#### REQUEST:
Pull out each line of the data below that contains the string "width", and copy those lines unchanged.

Data entries:
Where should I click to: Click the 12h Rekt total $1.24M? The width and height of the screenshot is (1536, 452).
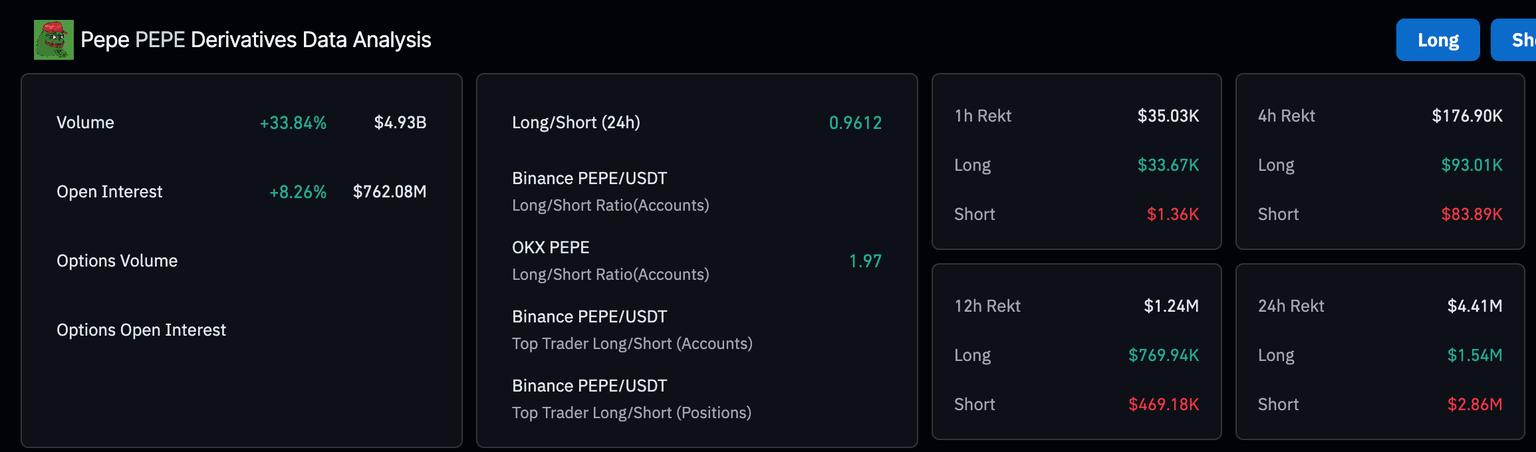click(1171, 306)
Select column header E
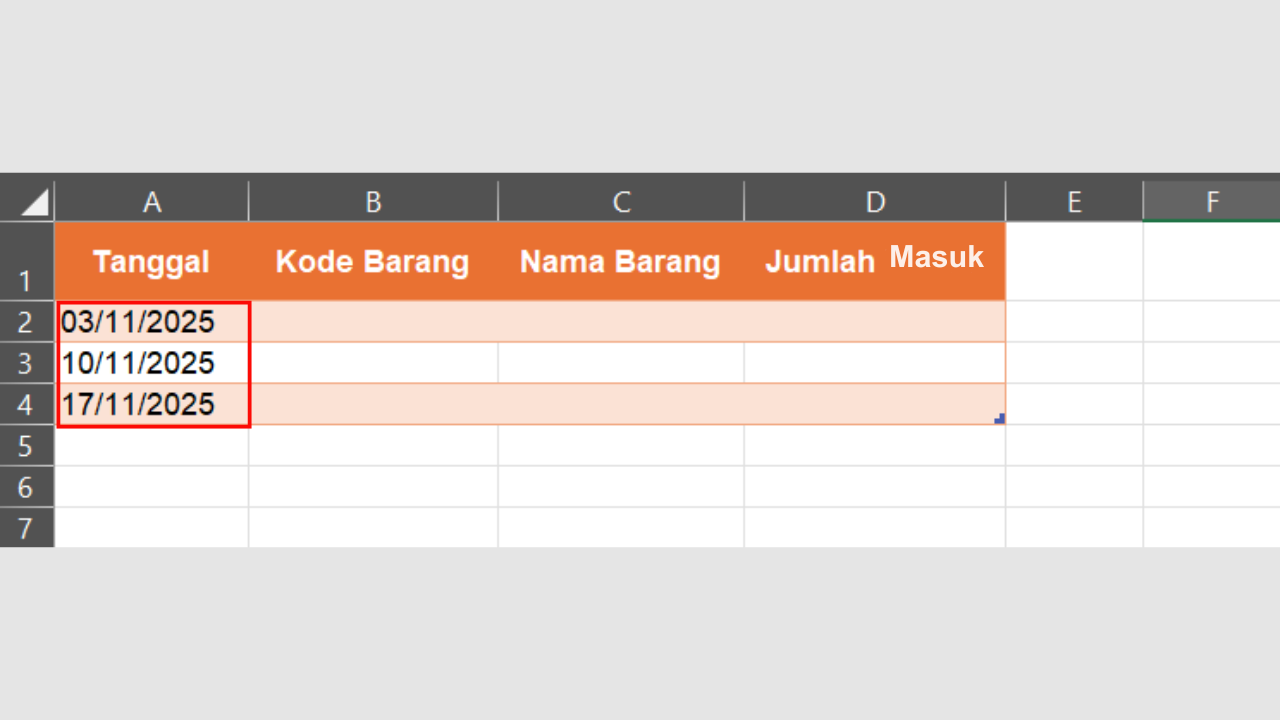Screen dimensions: 1280x720 pyautogui.click(x=1074, y=201)
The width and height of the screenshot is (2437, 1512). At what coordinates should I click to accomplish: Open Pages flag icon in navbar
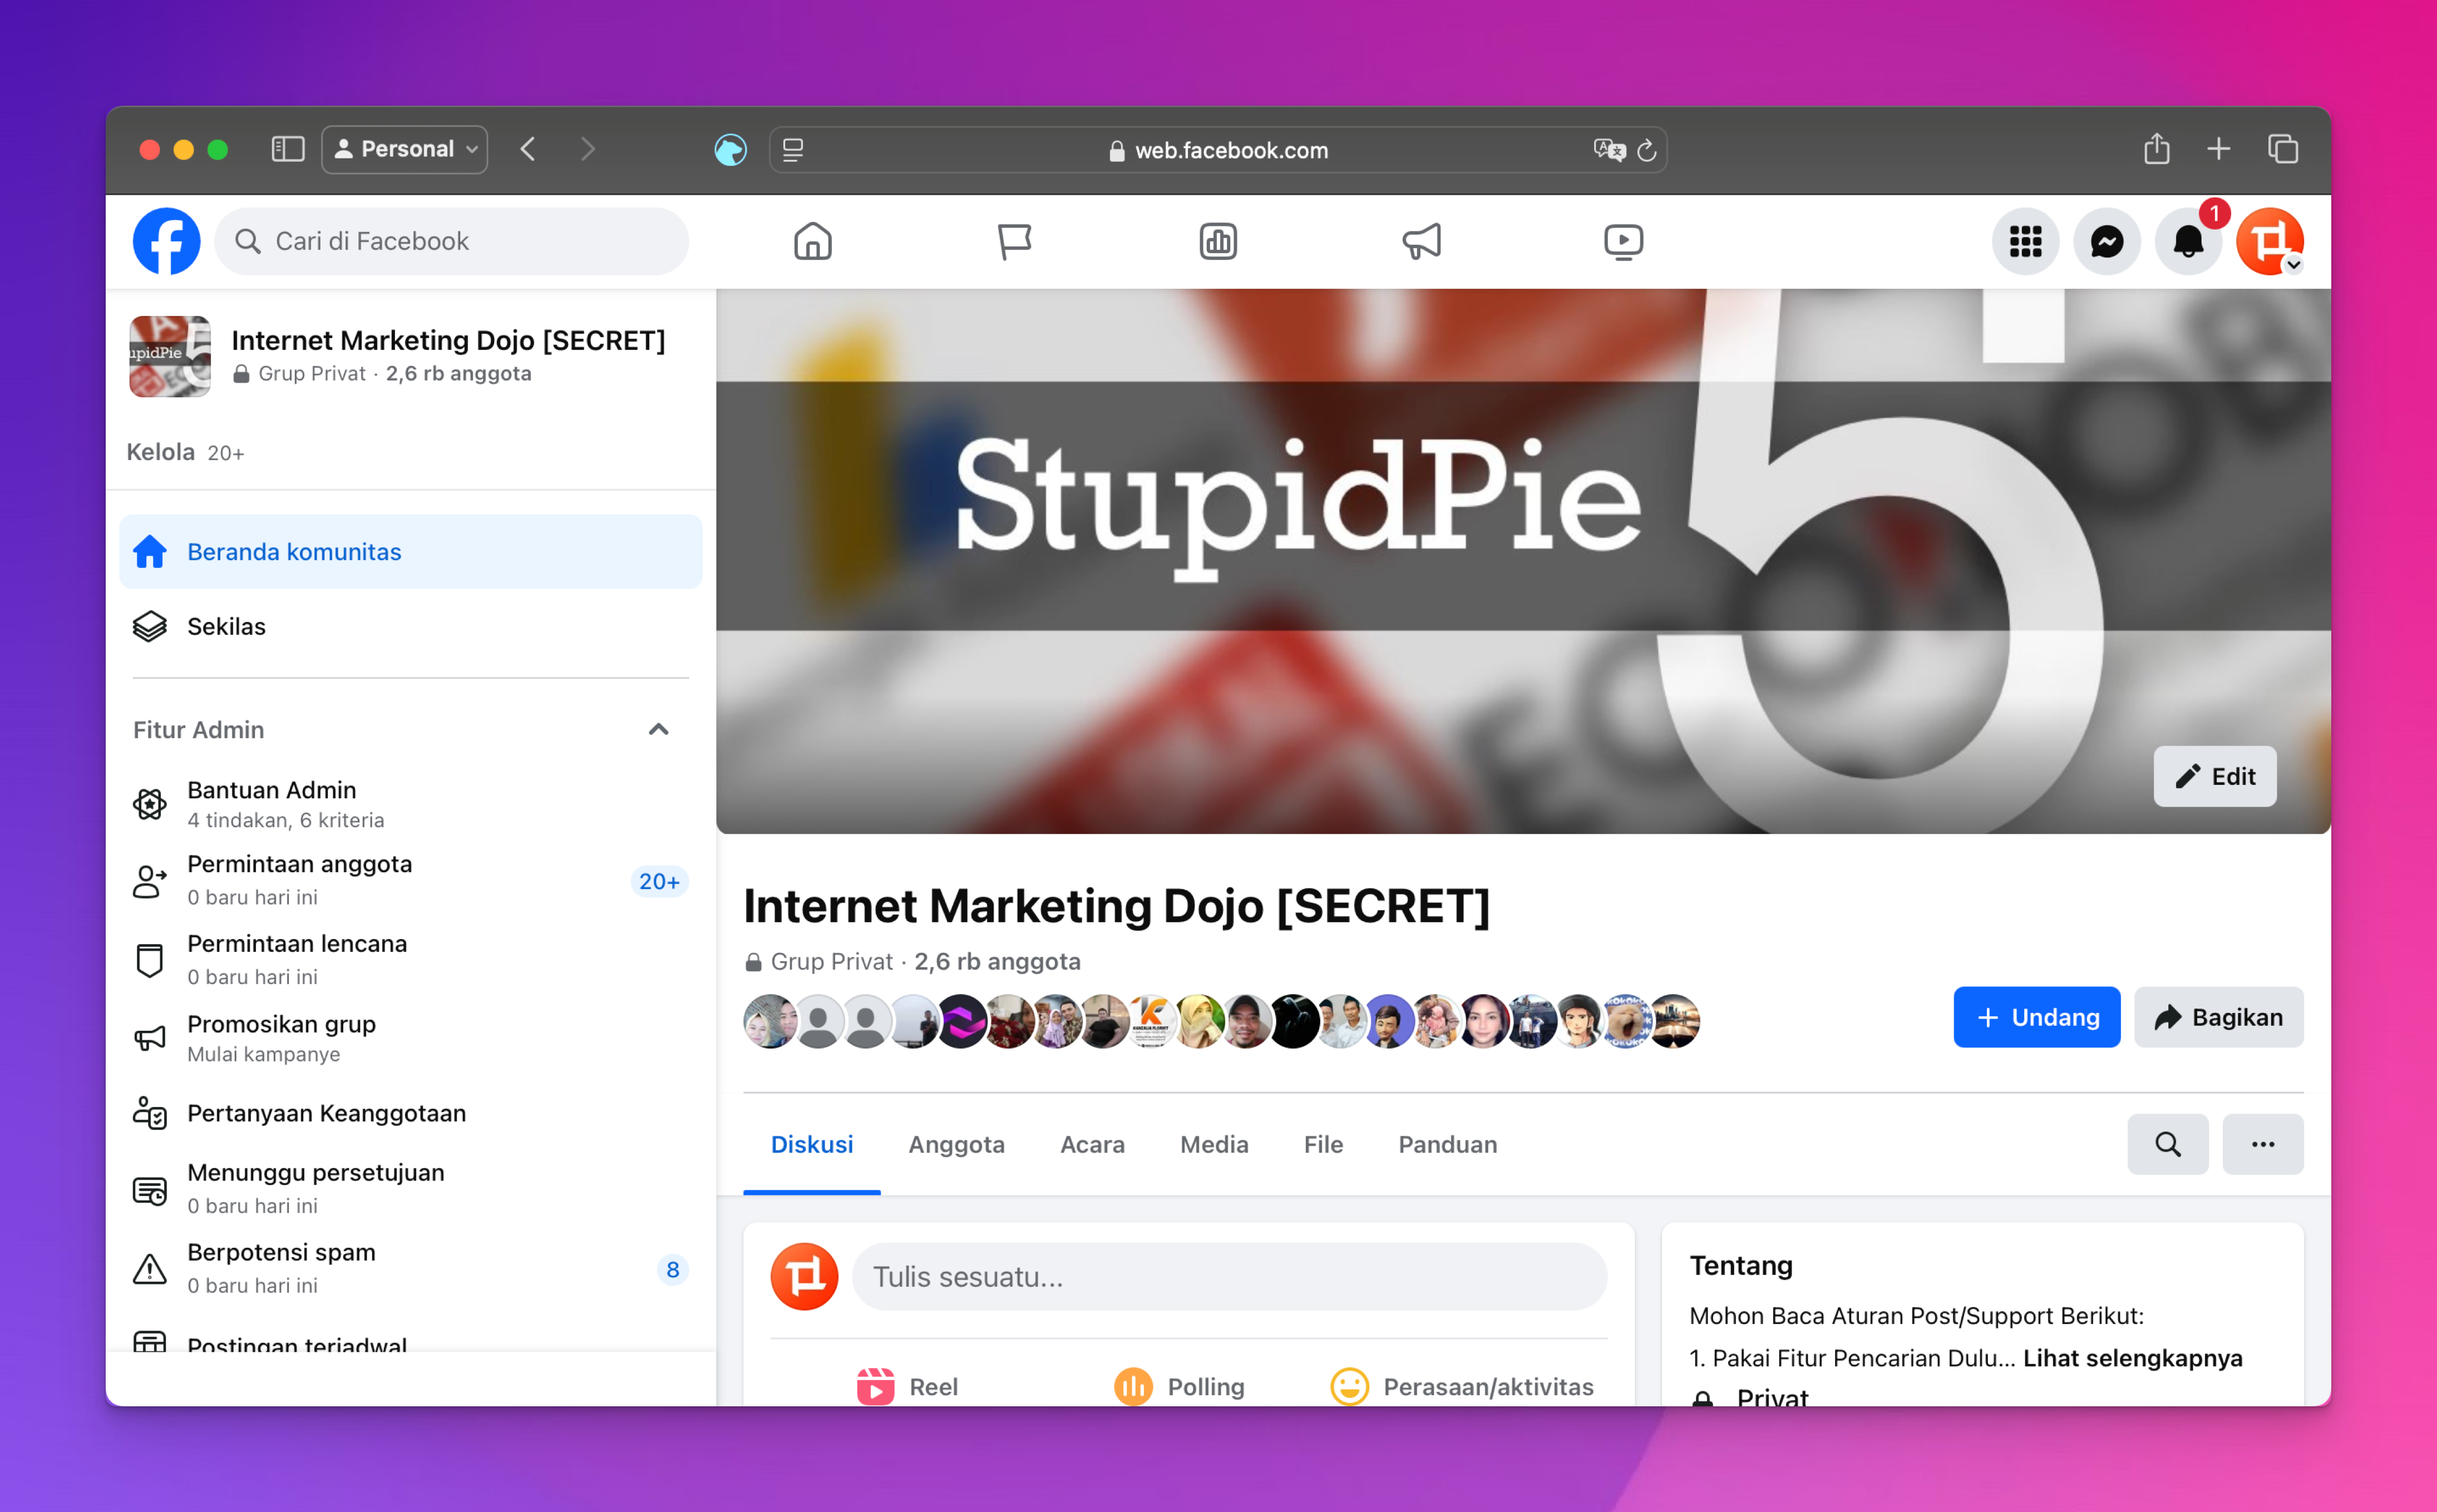click(x=1014, y=241)
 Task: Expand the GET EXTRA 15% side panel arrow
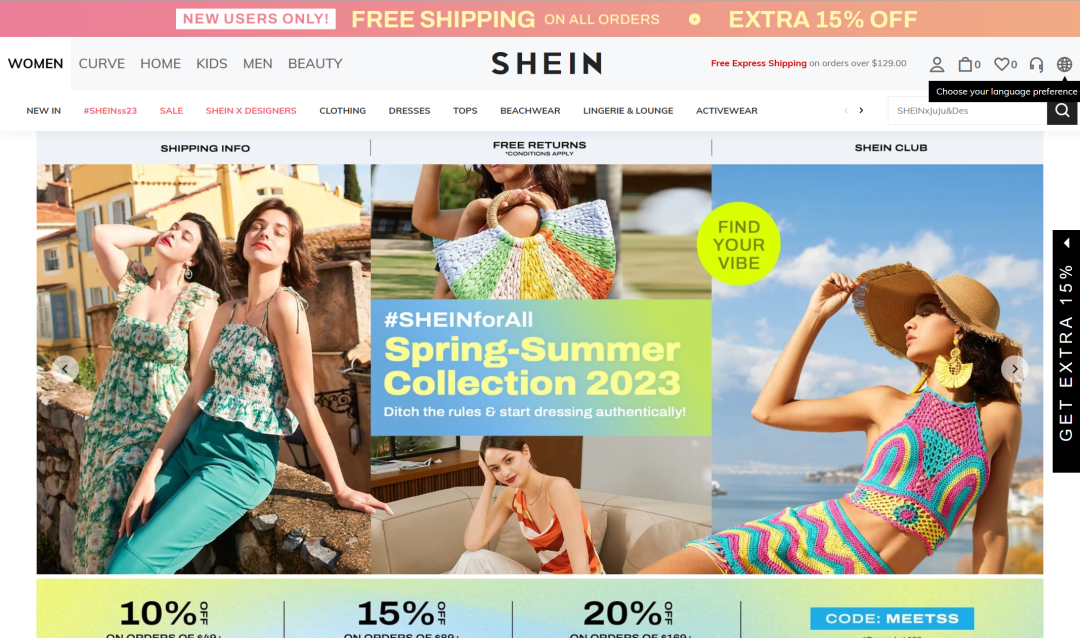1066,243
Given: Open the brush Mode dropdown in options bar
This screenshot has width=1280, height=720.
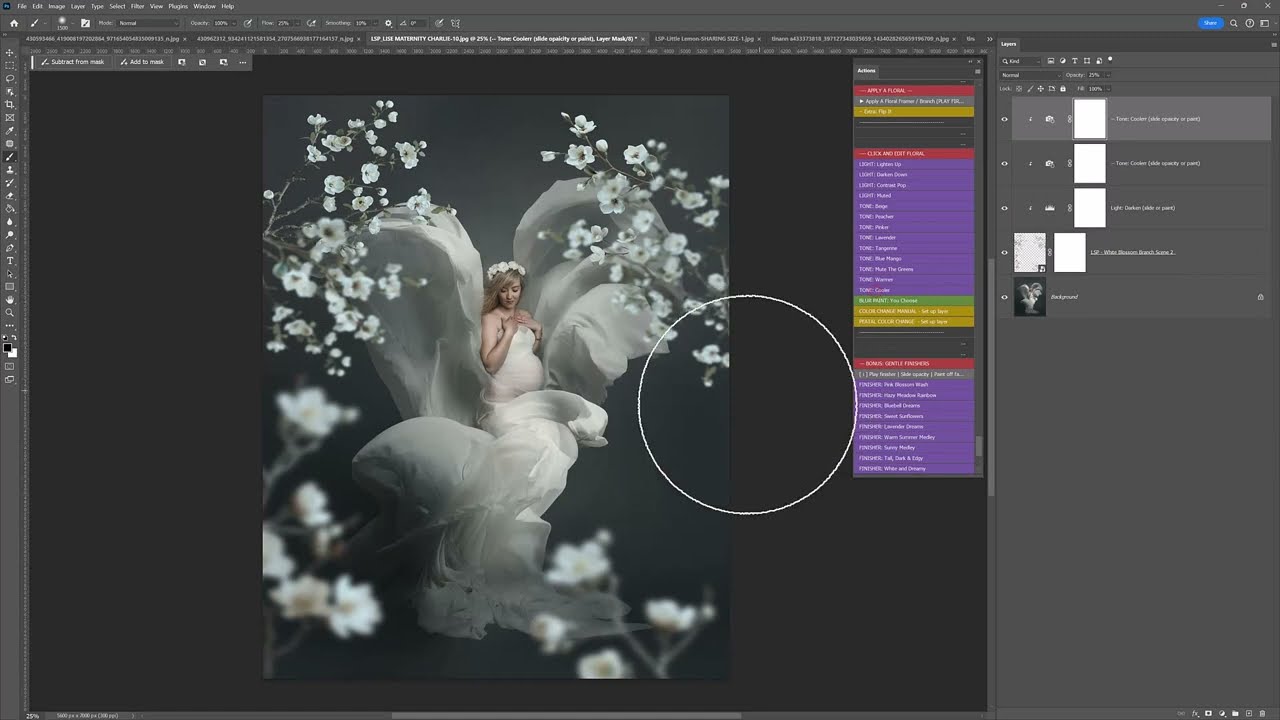Looking at the screenshot, I should point(148,22).
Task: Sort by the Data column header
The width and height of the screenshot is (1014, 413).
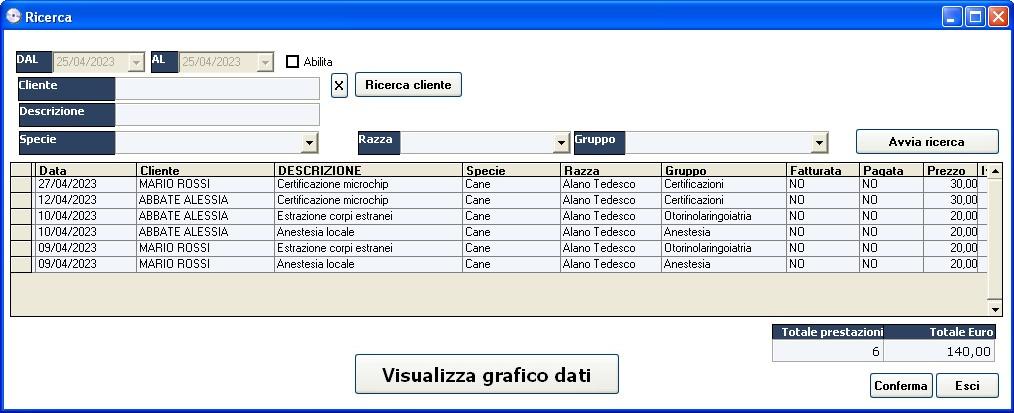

#### EXERCISE ANSWER:
Where should I click to: Click the 12h Rekt total $1.24M? The width and height of the screenshot is (1536, 452).
The width and height of the screenshot is (2437, 1512). At what coordinates should I click to accomplish: Open Pages flag icon in navbar
This screenshot has width=1280, height=720.
The width and height of the screenshot is (1014, 413).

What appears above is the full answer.